Spotting duplicate classes in Jar files

October 20th, 2008 by  |  Published in Maven, Shell  |  6 Comments

After more than a month it’s time for another post. Sorry to all of you for keeping you waiting … well, honestly I don’t think somebody even noticed 🙂

Today, I stumbled upon a classpath related problem – once again. As I doubt that I am the only one to ever face this problem, I want to share a short shell script that came to the rescue.

But first, what was the problem? After adding some additional dependencies to our POM – quite carelessly I have to admit – our application started sending mails without subject, sender address and messed up special characters. Interestingly enough, I didn’t touch the mail part at all. I added Apache CXF dependencies, i.e. web service stuff. So what was wrong?

CXF comes with quite a lot of transitive dependencies (that should be declared optional, I’d say), including some Geronimo Spec jars. One of them was org.apache.geronimo.specs:geronimo-javamail_1.4_spec that superseded classes from javax.mail:mail. A simple exclusion fixed the problem.

However, I wanted to be prepared for the next time as this tends to happen quite regularly with a growing number of transitive dependencies. There are packages with same content and different id, (e.g. org.mortbay.jetty:servlet-api and javax.servlet:servlet-api), artifacts that contain subsets of other artifacts (e.g. org.springframework:spring contains everything from org.springframework:spring-web), and artifacts that should be replaced in favor of others (e.g. slf4j instead of commons-logging.
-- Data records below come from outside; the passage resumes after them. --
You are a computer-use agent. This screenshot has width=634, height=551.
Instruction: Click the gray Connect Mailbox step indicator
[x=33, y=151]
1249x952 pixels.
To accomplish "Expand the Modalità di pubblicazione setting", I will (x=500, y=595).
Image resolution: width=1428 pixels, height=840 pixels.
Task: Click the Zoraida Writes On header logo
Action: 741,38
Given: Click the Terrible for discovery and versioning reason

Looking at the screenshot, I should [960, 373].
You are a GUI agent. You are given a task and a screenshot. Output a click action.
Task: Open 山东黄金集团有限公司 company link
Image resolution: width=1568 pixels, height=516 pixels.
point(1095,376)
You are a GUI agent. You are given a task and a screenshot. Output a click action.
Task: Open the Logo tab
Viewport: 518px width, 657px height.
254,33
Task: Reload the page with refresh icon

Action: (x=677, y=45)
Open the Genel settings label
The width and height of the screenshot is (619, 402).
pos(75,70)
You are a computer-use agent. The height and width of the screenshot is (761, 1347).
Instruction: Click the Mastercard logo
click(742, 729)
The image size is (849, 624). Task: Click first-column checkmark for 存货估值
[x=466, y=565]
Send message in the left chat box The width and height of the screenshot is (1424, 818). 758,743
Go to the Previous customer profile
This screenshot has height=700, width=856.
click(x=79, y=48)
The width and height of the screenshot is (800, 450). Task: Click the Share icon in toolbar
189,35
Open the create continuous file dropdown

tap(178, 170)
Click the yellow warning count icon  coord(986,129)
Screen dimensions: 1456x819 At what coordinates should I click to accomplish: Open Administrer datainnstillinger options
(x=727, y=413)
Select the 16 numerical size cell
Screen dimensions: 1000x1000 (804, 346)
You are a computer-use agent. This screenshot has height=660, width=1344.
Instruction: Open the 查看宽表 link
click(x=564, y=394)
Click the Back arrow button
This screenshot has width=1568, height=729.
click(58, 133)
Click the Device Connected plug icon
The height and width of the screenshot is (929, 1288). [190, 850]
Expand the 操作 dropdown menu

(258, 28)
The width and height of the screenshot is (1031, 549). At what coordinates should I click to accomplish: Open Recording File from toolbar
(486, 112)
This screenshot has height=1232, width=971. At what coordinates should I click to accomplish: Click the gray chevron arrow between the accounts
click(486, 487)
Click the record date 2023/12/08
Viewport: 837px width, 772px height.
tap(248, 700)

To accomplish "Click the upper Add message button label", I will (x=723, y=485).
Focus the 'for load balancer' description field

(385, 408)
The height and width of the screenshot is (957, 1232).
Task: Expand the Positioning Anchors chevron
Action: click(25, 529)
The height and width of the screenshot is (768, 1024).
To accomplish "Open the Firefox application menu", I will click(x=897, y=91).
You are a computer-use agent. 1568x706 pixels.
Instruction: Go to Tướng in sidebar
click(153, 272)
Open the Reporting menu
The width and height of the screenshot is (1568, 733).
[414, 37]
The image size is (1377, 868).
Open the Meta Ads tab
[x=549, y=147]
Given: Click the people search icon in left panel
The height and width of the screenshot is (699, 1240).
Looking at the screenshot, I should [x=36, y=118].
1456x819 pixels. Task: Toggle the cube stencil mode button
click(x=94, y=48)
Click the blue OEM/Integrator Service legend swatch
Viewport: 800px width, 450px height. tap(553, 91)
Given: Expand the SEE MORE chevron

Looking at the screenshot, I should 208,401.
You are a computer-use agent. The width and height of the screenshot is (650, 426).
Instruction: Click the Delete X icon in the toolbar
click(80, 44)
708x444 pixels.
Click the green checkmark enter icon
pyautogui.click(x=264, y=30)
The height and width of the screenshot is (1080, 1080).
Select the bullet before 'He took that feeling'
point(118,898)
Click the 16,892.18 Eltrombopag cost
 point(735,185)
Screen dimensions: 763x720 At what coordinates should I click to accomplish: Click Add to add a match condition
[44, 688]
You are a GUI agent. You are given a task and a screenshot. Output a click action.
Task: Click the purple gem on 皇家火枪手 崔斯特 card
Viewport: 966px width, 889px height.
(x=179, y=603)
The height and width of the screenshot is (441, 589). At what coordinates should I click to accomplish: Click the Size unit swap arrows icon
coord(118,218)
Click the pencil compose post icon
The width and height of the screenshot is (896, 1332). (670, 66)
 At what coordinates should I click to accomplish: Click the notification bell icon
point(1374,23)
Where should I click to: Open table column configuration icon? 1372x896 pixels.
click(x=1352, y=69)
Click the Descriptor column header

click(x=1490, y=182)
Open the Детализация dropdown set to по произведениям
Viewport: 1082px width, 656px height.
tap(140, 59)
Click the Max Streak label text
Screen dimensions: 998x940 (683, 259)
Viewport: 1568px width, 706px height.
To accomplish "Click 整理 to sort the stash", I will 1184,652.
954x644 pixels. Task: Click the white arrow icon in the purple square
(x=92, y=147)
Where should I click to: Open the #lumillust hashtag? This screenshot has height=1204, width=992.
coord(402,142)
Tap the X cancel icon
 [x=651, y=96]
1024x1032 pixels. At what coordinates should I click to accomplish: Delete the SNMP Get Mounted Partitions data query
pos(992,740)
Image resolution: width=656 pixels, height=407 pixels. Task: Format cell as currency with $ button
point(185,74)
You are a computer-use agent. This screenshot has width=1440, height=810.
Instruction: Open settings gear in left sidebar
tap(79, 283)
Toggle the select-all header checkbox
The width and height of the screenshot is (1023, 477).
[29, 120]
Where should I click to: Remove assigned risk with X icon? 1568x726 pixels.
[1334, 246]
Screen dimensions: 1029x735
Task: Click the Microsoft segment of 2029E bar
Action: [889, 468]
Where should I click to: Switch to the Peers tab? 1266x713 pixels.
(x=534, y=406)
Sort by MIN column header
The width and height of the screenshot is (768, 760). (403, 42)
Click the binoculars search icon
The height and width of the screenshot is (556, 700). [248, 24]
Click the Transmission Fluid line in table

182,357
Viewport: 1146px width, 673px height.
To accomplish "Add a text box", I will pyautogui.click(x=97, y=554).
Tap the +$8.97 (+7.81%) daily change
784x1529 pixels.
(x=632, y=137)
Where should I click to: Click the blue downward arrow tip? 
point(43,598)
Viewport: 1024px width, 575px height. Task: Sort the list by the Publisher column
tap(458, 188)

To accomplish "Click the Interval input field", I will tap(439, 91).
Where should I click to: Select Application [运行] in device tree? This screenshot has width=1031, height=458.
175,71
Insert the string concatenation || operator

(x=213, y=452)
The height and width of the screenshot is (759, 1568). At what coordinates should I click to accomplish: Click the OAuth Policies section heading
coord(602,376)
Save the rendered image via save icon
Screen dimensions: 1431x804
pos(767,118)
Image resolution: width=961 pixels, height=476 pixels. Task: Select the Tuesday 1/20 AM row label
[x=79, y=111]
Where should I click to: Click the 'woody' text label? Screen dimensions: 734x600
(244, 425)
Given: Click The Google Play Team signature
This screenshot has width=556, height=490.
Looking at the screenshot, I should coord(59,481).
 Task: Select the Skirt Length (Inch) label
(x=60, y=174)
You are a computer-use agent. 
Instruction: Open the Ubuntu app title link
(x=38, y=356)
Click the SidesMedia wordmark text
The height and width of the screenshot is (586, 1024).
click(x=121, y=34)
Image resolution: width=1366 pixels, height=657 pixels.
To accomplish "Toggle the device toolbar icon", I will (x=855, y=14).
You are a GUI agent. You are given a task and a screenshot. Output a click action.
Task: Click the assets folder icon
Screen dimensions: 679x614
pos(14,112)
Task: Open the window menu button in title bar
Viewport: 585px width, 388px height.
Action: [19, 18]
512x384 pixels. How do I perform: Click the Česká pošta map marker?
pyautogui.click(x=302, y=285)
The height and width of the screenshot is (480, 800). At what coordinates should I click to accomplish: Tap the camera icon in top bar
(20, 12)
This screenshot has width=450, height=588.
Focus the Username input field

That’s why I wrote this little bash script:

#!/bin/bash
for lib in `find . -name '*.jar'`; do
for class in `unzip -l $lib | egrep -o '[^ ]*.class$'`; do
class=`echo $class | sed s/\\.class// | sed s/[-.\/$]/_/g`
existing=$( eval "echo $CLS_${class}" )
if [ -n "$existing" ]; then echo "$lib $existing"; fi
eval CLS_${class}="("${lib} ${existing}")"
done
done | sort | uniq -c | sort -nr

These few lines of code print packages and the number of their common classes. Sample output is:

stf@crabman:/path/to/my/webapp$ duplicates.sh
127 ./WEB-INF/lib/aspectjweaver-1.5.3.jar ./WEB-INF/lib/aspectjrt-1.5.3.jar
117 ./WEB-INF/lib/spring-2.0.8.jar ./WEB-INF/lib/spring-web-2.0.8.jar
83 ./WEB-INF/lib/commons-beanutils-1.7.0.jar ./WEB-INF/lib/commons-beanutils-core-1.7.0.jar
38 ./WEB-INF/lib/servlet-api-2.3.jar ./WEB-INF/lib/servlet-api-2.5-6.1.11.jar
10 ./WEB-INF/lib/commons-beanutils-core-1.7.0.jar ./WEB-INF/lib/commons-collections-3.2.jar
10 ./WEB-INF/lib/commons-beanutils-1.7.0.jar ./WEB-INF/lib/commons-beanutils-core-1.7.0.jar ./WEB-INF/lib/commons-collections-3.2.jar
9 ./WEB-INF/lib/spring-2.0.8.jar ./WEB-INF/lib/aopalliance-1.0.jar
6 ./WEB-INF/lib/commons-logging-1.1.jar ./WEB-INF/lib/jcl104-over-slf4j-1.5.0.jar

The code isn’t very fast, but makes solving a common classpath problem a lot less painful. (Note that I am using plain unzip instead of jar as didn’t have a JDK installed on this server/)

Responses

  1. Ashish Paliwal says:

    October 21st, 2008 at 4:27 am (#)

    Great work 🙂 Duplicate classes is indeed a big problem when using multiple open source projects and I have gone nuts multiple times, coz of these issues. You should have written this post earlier 🙂

  2. Roman says:

    November 25th, 2008 at 12:22 pm (#)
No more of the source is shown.